This is an element in Physics as I suppose is very well known.
I wonder if an analogous situation might be said to pertain in the realm of abstract knowledge.
To my mind the uncertainty principle arises in Physics because the observer of an event comes to intrude upon the event by virtue of the fact that any observation requires an influence on the object being observed , causing the observer and the observed to fuse into a conjoined system and preventing the desired measurement taking place.
Now to explain why I am wondering if a similar situation might arise in an abstract or intellectual circumstance.
Suppose you have a choice to make or a judgement to cast about something ..
Well you reflect for a while and you say , with a greater or lesser degree of certainty, *this is what I think about this*
Next ,suppose that we are invited to reflect a little more closely and that we succeed in gathering our thoughts and adding to them , either with new evidence or by better organizing our previous reasoning.
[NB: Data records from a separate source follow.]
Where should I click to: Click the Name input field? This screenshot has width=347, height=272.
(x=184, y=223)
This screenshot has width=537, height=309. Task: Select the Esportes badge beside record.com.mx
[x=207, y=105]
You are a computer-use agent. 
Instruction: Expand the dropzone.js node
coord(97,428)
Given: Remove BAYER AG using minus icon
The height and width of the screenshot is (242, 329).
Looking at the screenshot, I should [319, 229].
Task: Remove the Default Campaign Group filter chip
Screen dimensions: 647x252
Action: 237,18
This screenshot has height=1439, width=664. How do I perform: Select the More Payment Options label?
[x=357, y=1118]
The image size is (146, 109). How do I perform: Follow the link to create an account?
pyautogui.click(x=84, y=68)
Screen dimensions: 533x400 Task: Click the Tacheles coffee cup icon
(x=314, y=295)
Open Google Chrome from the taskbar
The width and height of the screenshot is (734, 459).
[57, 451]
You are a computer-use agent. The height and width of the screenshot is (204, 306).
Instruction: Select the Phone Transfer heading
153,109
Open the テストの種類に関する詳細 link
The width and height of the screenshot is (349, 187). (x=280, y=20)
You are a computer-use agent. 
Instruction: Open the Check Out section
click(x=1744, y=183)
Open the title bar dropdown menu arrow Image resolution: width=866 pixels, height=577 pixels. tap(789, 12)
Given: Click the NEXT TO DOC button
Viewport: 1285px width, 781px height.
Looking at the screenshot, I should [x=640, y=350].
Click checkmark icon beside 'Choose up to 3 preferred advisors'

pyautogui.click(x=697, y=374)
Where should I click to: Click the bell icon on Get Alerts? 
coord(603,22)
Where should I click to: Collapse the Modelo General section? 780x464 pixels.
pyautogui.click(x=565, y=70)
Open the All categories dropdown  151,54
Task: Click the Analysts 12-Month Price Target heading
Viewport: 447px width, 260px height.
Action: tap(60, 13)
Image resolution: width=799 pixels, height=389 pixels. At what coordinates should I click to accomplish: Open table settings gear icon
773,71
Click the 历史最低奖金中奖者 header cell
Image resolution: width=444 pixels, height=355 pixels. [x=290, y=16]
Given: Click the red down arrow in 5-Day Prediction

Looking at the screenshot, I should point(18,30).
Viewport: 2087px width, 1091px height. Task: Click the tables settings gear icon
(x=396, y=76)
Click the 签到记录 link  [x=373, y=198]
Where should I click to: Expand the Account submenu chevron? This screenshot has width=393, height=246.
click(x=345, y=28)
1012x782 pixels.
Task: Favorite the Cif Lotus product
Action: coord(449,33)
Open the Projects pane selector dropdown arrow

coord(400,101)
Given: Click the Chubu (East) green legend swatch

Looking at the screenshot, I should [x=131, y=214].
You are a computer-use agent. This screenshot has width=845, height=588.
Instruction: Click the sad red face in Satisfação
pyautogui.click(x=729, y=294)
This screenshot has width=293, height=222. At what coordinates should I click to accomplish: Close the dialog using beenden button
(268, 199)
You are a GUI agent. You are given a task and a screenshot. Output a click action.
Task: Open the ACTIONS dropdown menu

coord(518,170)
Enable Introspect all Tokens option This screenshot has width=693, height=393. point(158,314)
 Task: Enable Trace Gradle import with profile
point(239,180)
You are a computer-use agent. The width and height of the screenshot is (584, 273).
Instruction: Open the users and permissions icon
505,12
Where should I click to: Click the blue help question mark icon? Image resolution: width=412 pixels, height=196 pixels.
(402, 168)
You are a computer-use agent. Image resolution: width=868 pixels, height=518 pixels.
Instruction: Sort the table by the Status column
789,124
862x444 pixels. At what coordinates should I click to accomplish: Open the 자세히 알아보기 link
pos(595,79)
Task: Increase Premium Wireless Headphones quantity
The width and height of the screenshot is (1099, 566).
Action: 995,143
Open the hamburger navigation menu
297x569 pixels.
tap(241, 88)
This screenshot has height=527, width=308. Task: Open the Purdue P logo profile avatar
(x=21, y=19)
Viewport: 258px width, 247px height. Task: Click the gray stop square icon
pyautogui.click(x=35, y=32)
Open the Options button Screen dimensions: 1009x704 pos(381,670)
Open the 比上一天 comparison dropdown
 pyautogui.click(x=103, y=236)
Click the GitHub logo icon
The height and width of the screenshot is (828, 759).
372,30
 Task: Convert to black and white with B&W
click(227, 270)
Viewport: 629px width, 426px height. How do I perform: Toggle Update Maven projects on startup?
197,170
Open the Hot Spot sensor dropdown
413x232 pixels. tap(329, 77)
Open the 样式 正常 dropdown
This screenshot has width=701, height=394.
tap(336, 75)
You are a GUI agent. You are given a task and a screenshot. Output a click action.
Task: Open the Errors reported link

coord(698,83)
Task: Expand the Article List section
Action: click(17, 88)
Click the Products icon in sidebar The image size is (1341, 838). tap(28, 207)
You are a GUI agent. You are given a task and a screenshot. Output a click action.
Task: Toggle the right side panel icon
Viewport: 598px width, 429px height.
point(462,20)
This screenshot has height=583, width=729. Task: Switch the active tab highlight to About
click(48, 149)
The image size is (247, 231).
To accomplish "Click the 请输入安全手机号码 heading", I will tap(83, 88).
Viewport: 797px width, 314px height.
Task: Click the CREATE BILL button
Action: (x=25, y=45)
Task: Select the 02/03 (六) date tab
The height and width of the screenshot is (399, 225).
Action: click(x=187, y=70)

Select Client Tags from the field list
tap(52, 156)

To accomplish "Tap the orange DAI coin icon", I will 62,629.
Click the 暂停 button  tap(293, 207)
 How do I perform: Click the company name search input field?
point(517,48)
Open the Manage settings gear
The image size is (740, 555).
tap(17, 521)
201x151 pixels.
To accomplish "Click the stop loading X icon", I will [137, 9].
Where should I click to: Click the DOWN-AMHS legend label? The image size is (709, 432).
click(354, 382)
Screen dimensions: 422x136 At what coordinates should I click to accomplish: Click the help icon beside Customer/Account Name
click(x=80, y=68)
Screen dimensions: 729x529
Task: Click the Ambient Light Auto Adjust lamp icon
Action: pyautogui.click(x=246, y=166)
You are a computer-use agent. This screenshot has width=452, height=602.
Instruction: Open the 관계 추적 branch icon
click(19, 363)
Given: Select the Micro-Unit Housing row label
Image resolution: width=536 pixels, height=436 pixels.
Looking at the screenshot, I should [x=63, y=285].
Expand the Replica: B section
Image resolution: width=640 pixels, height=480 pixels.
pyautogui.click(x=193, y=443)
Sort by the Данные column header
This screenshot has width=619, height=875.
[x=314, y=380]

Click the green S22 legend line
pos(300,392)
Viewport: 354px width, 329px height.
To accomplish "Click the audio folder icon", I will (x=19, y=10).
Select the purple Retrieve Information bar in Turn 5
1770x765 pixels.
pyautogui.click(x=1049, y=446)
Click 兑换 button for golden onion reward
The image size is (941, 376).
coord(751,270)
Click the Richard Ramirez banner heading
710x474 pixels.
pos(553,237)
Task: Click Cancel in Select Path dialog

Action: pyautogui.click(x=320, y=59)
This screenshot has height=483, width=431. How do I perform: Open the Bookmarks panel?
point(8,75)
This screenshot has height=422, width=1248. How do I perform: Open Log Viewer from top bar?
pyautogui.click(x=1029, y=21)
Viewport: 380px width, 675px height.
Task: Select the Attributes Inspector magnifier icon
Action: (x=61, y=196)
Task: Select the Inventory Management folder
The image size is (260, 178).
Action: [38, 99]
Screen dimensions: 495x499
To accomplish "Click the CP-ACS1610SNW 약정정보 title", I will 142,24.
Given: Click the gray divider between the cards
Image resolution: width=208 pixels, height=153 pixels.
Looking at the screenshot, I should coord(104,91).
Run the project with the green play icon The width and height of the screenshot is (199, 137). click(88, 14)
We might find our judgement confirmed or altered nut it is hard to believe that ,if this process was repeated interminably that our mind would not be changed.
A moral dilemma that may have seemed quite clearly delineated would surely become quite tenuous and shifting.
In other words ,in the same way as extreme proximity to a physical object blurs rather than clarifies our view of it then an overrefined examination of an intellectual (or moral) situation also quite befuddles the mind.
So is this true and ,if so, does the analogy with the physical situation hold?
If it does hold ,is this just coincidence or is there an underlying connection between the 2? (the Material amd the Ideal?)